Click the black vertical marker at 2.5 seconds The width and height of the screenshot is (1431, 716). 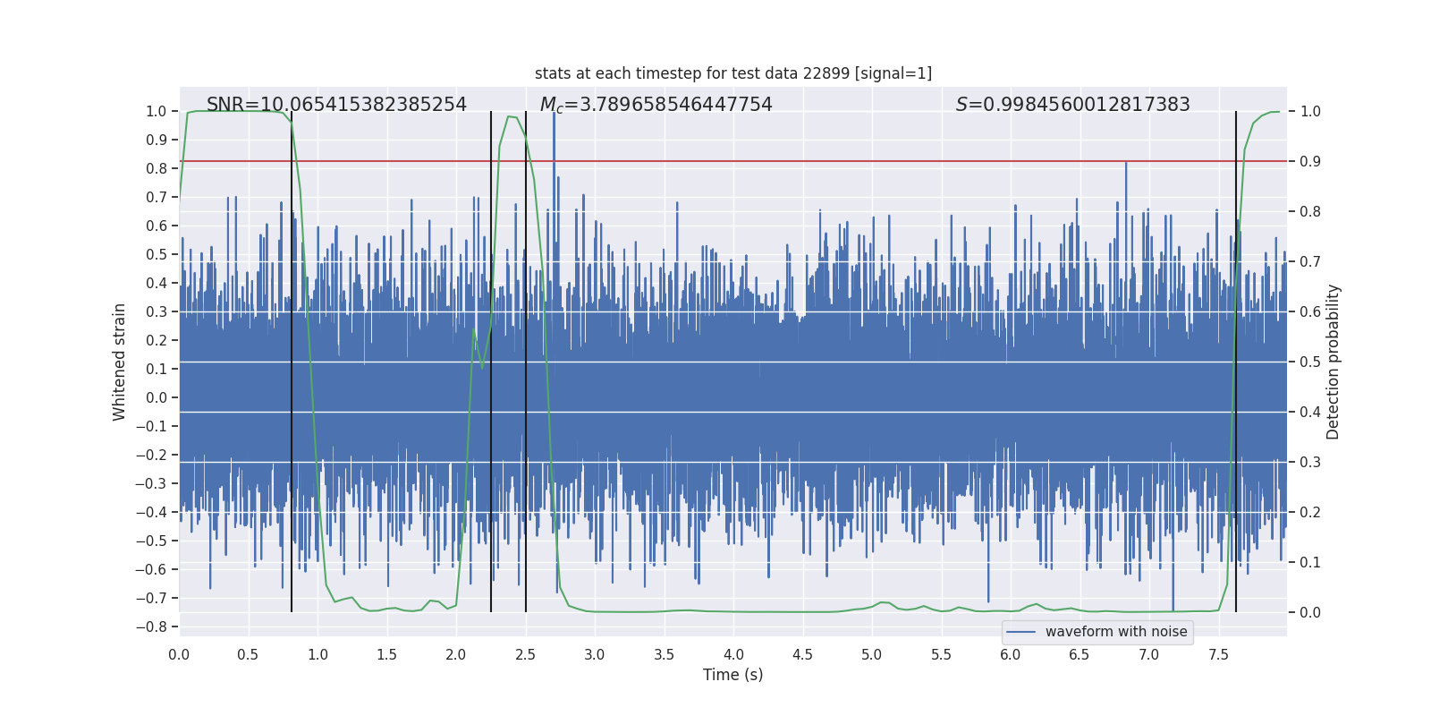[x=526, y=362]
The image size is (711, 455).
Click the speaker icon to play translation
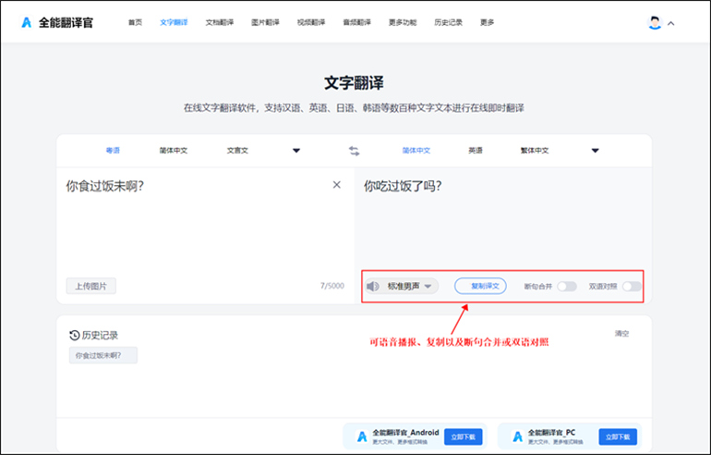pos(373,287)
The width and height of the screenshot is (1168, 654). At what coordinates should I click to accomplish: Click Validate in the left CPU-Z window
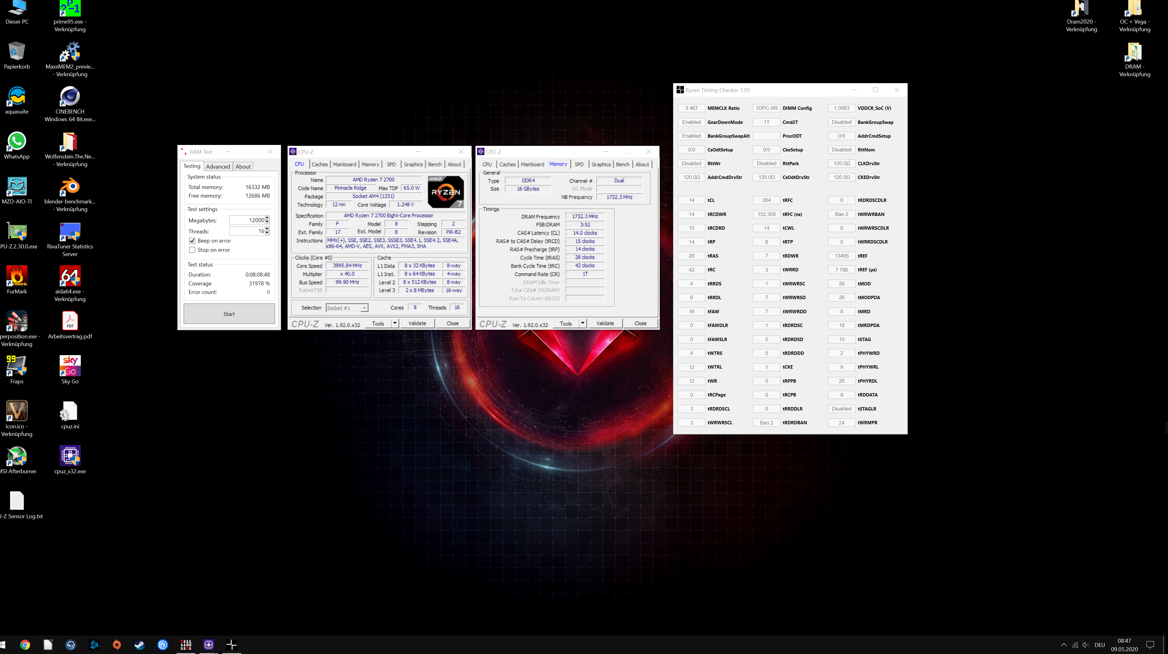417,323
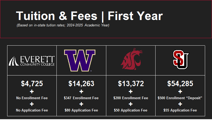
────────────────
* Do this: Reproduce the records word for word, starting at the line containing "The image size is (711, 455)." and continuing through the end of the records, and omit the pictures from your answer.

* Response to the exercise:
The image size is (711, 455).
Click the speaker icon to play translation
pos(373,287)
The width and height of the screenshot is (1168, 654). At what coordinates should I click to accomplish: Click Validate in the left CPU-Z window
417,323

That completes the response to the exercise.